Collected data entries
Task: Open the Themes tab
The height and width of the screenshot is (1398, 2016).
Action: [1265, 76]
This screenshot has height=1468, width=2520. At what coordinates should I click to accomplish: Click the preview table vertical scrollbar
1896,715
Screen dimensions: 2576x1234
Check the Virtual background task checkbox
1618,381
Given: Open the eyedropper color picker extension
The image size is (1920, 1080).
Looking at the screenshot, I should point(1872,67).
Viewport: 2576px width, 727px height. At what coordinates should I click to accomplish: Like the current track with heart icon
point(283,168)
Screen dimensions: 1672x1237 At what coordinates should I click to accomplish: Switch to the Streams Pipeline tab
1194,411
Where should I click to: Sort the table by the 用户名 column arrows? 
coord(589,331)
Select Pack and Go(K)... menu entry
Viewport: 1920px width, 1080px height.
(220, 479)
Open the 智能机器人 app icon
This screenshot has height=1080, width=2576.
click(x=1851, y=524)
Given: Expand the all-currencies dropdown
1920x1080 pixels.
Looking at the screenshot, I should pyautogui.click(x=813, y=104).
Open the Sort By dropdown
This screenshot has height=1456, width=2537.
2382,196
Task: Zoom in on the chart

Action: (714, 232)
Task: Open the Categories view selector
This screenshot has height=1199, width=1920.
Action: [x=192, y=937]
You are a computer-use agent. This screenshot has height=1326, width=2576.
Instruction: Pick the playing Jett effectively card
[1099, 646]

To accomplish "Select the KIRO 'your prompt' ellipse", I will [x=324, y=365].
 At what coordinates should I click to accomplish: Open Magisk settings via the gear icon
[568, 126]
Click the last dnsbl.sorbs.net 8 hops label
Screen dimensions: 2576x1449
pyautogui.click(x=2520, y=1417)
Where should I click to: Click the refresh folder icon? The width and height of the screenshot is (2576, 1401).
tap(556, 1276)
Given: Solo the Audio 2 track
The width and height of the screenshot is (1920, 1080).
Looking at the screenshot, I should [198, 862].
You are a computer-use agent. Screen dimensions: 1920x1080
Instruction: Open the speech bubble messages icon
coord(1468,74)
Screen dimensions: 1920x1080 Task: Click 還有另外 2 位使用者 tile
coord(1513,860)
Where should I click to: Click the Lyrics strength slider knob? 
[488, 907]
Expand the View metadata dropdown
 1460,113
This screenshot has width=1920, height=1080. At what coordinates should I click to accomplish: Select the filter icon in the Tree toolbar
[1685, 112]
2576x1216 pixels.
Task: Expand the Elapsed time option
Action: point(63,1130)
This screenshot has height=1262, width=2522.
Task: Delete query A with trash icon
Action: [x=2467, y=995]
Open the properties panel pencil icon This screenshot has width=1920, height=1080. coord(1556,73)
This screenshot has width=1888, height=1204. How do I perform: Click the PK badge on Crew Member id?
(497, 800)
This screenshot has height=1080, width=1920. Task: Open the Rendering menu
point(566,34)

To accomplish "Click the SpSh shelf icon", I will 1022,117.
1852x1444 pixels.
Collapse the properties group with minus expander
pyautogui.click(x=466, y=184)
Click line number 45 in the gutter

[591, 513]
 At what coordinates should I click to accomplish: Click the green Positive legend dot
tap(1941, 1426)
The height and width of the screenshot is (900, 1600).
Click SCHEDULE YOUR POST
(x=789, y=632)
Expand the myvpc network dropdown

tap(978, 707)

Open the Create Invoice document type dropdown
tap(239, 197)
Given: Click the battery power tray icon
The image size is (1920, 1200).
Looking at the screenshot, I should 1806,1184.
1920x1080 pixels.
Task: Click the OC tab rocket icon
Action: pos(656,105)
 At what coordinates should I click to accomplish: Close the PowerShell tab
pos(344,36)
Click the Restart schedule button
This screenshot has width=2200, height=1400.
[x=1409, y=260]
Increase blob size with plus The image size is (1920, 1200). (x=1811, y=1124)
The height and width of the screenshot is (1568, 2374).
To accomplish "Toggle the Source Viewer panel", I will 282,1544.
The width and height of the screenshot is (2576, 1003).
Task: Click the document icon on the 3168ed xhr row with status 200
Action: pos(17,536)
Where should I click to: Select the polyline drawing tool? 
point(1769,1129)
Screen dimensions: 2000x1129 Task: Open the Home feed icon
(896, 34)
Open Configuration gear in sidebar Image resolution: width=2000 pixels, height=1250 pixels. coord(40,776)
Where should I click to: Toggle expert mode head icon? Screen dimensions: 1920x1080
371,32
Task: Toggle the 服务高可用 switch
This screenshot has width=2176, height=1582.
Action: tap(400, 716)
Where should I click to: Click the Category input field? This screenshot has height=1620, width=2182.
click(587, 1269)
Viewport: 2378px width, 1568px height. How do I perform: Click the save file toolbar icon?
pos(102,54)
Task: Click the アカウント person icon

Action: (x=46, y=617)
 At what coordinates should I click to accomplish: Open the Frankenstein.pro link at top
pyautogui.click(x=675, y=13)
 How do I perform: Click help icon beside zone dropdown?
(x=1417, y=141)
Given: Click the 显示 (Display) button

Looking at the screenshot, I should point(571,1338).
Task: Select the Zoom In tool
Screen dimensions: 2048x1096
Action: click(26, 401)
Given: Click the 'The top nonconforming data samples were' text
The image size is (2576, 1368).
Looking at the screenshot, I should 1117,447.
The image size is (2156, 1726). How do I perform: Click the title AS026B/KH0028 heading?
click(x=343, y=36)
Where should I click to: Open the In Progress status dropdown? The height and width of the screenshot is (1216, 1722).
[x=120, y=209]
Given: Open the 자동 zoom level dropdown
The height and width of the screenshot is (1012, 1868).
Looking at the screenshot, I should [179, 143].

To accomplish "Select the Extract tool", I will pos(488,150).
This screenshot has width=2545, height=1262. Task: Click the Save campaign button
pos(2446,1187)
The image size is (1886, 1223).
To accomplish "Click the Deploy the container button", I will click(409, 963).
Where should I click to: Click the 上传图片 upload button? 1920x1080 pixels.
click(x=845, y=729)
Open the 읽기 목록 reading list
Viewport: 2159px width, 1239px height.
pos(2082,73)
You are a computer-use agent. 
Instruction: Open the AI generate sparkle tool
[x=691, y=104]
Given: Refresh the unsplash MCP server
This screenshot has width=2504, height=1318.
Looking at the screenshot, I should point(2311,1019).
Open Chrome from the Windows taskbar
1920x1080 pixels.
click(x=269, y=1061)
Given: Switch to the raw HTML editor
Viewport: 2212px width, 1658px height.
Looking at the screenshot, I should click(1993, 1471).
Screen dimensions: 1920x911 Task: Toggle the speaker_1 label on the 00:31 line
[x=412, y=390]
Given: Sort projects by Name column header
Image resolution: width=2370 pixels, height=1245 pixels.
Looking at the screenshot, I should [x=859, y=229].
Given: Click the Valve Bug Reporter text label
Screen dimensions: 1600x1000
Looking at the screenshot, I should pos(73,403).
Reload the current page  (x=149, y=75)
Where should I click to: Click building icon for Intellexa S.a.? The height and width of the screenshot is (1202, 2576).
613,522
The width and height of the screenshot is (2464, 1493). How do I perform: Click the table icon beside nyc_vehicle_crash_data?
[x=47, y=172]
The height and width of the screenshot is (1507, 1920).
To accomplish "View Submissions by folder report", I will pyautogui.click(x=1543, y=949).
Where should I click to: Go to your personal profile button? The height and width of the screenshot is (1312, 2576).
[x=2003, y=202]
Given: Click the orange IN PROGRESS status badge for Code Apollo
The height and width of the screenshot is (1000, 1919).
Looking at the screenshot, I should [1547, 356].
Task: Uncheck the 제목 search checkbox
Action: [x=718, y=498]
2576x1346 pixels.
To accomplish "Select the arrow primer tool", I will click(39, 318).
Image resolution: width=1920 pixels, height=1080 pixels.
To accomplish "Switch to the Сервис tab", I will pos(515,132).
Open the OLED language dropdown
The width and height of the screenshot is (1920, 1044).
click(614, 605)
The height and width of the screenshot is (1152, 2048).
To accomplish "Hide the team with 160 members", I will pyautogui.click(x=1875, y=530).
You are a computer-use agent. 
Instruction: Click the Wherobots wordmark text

**Work instructions:** Copy out each line of the entries where the word "agent" is found.

**Solution to this problem:**
You are a computer-use agent. This screenshot has height=1326, width=2576.
You are a computer-use agent. Screen dimensions: 1920x1080
You are a computer-use agent. 
You are a computer-use agent. 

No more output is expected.